2. Counter-memorials in a Dramatistic Frame
Burke (1969) defines dramatism as a critical approach that “invites one to consider the matter of motives in a perspective that, being developed from the analysis of drama, treats language and thought primarily as modes of action” (p. xxii). Two aspects of Burke’s rhetorical theory are particularly useful to define and understand the concept of the counter-memorial, his theory of pentadic terms and his discussion of the four master tropes.

First, in regard to the five terms of act, agent, agency, scene, and purpose, Burke (1969) famously notes that: “They need never to be abandoned, since all statements that assign motives can be shown to arise out of them and to terminate in them. By examining them quizzically, we can range far” (p. xvi). The pentad is used to understand the processes engaged in rhetorical action, and how “acts” are explained in association with individual intents (agent), environmental and scenic forces (scene), tools and mechanisms used to achieve the act (agency), and the reasons for the commission of the act (purpose). Through application of the pentad, the critic can discover the key causal connection between pentadic terms that explains the perspective underlying a rhetorical account; as Burke (1969) describes its employment: “We want to inquire into the purely internal relationships which the five terms bear to one another, considering their possibilities of transformation, their range of permutations and combinations – and then to see how these various resources figure in actual statements about human motives” (p. xvi). In relation to the question of counter-memorials, I argue that these rhetorical acts can be understood through three different pentadic ratios: agent-act, agency-act, and scene-act, where the “act” in each case is the act of stimulating recollection. Each of these ratios will be explained and illustrated below.

* SOURCE DATA:
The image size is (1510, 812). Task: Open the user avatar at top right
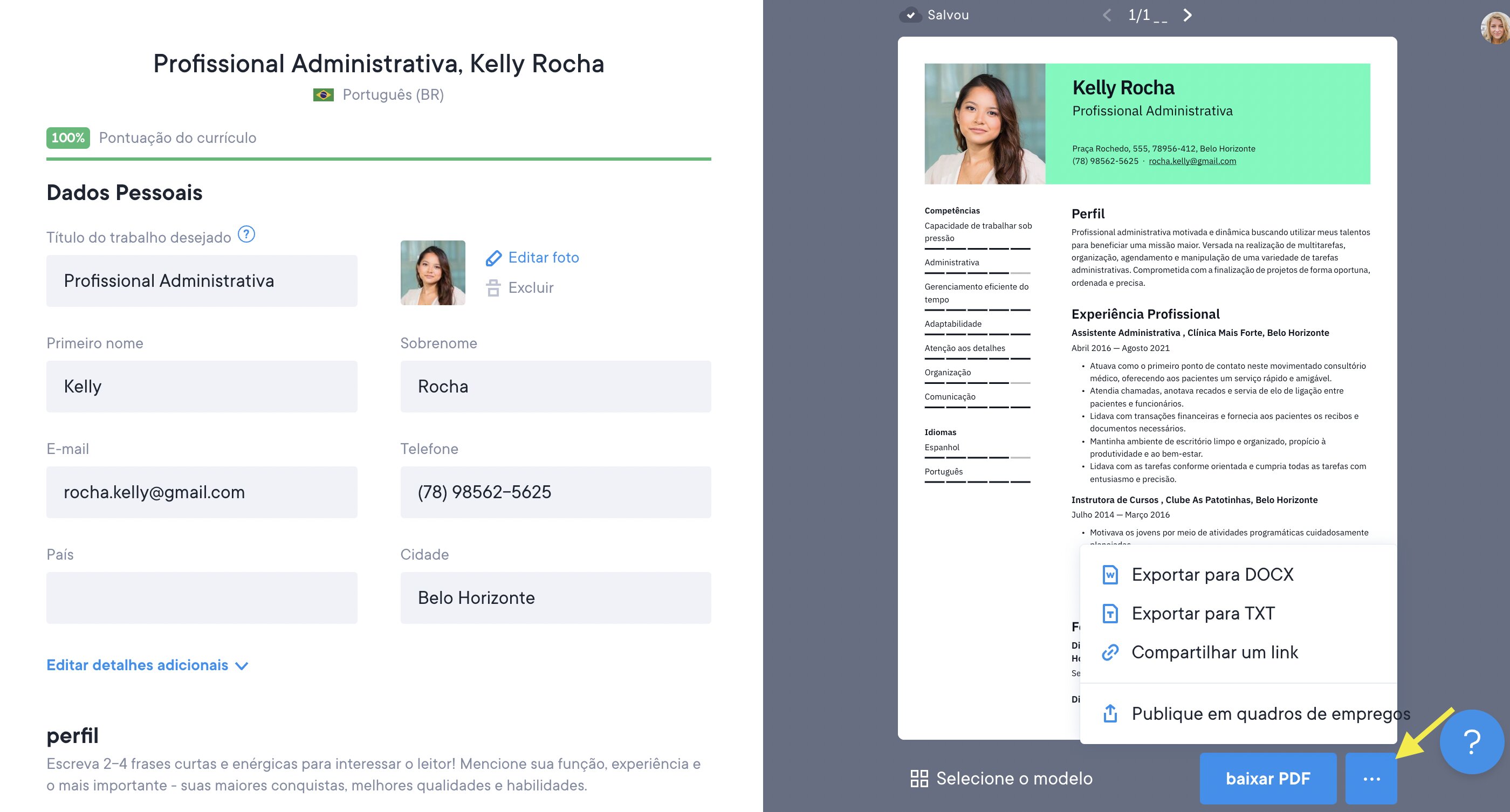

* WRITTEN EXERCISE 1: In the passage on Burke's dramatism, reproduce word for word the portion starting at "2. Counter-memorials in" and ending at "four master tropes.".
* WRITTEN EXERCISE 2: According to the passage on Burke's dramatism, through which three pentadic ratios can counter-memorials be understood?

* COMPLETE ANSWER 1:
2. Counter-memorials in a Dramatistic Frame
Burke (1969) defines dramatism as a critical approach that “invites one to consider the matter of motives in a perspective that, being developed from the analysis of drama, treats language and thought primarily as modes of action” (p. xxii). Two aspects of Burke’s rhetorical theory are particularly useful to define and understand the concept of the counter-memorial, his theory of pentadic terms and his discussion of the four master tropes.

* COMPLETE ANSWER 2: Agent-act, agency-act, and scene-act.